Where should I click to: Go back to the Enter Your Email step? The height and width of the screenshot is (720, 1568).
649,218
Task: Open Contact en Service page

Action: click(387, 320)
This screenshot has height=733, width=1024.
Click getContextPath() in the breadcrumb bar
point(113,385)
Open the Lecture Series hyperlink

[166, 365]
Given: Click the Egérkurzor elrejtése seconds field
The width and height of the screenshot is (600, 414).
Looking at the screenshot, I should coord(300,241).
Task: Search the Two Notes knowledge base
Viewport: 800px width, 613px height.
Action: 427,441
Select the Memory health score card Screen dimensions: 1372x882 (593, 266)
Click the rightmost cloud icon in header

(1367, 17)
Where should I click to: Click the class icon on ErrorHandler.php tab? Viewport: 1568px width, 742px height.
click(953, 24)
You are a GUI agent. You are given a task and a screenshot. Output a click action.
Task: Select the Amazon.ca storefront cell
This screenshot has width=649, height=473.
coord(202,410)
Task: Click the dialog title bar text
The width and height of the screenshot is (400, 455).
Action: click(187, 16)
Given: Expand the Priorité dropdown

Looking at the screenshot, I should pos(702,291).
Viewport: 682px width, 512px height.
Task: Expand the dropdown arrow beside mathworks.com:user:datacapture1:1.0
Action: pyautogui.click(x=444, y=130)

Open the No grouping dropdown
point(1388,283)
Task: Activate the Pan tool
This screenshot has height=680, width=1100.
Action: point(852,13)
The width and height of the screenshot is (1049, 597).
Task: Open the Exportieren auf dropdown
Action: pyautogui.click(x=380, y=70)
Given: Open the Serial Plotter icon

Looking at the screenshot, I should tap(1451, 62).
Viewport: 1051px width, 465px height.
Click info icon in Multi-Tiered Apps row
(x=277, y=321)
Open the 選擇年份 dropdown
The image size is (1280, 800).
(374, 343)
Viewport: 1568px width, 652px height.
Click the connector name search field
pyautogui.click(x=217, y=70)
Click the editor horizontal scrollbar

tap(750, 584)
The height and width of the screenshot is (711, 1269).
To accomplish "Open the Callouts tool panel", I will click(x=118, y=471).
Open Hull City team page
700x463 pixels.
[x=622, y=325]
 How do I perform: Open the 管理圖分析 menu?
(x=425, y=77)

######

Directions for this task: Please write out the whole listing exactly as given.

Output below:
Where should I click to: Go back to the Enter Your Email step? The height and width of the screenshot is (720, 1568).
649,218
Task: Open Contact en Service page

Action: click(387, 320)
This screenshot has height=733, width=1024.
Click getContextPath() in the breadcrumb bar
point(113,385)
Open the Lecture Series hyperlink

[166, 365]
Given: Click the Egérkurzor elrejtése seconds field
The width and height of the screenshot is (600, 414).
Looking at the screenshot, I should coord(300,241).
Task: Search the Two Notes knowledge base
Viewport: 800px width, 613px height.
Action: 427,441
Select the Memory health score card Screen dimensions: 1372x882 (593, 266)
Click the rightmost cloud icon in header

(1367, 17)
Where should I click to: Click the class icon on ErrorHandler.php tab? Viewport: 1568px width, 742px height.
click(953, 24)
You are a GUI agent. You are given a task and a screenshot. Output a click action.
Task: Select the Amazon.ca storefront cell
This screenshot has width=649, height=473.
coord(202,410)
Task: Click the dialog title bar text
The width and height of the screenshot is (400, 455).
Action: click(187, 16)
Given: Expand the Priorité dropdown

Looking at the screenshot, I should pos(702,291).
Viewport: 682px width, 512px height.
Task: Expand the dropdown arrow beside mathworks.com:user:datacapture1:1.0
Action: pyautogui.click(x=444, y=130)

Open the No grouping dropdown
point(1388,283)
Task: Activate the Pan tool
This screenshot has height=680, width=1100.
Action: point(852,13)
The width and height of the screenshot is (1049, 597).
Task: Open the Exportieren auf dropdown
Action: pyautogui.click(x=380, y=70)
Given: Open the Serial Plotter icon

Looking at the screenshot, I should tap(1451, 62).
Viewport: 1051px width, 465px height.
Click info icon in Multi-Tiered Apps row
(x=277, y=321)
Open the 選擇年份 dropdown
The image size is (1280, 800).
(374, 343)
Viewport: 1568px width, 652px height.
Click the connector name search field
pyautogui.click(x=217, y=70)
Click the editor horizontal scrollbar

tap(750, 584)
The height and width of the screenshot is (711, 1269).
To accomplish "Open the Callouts tool panel", I will click(x=118, y=471).
Open Hull City team page
700x463 pixels.
[x=622, y=325]
 How do I perform: Open the 管理圖分析 menu?
(x=425, y=77)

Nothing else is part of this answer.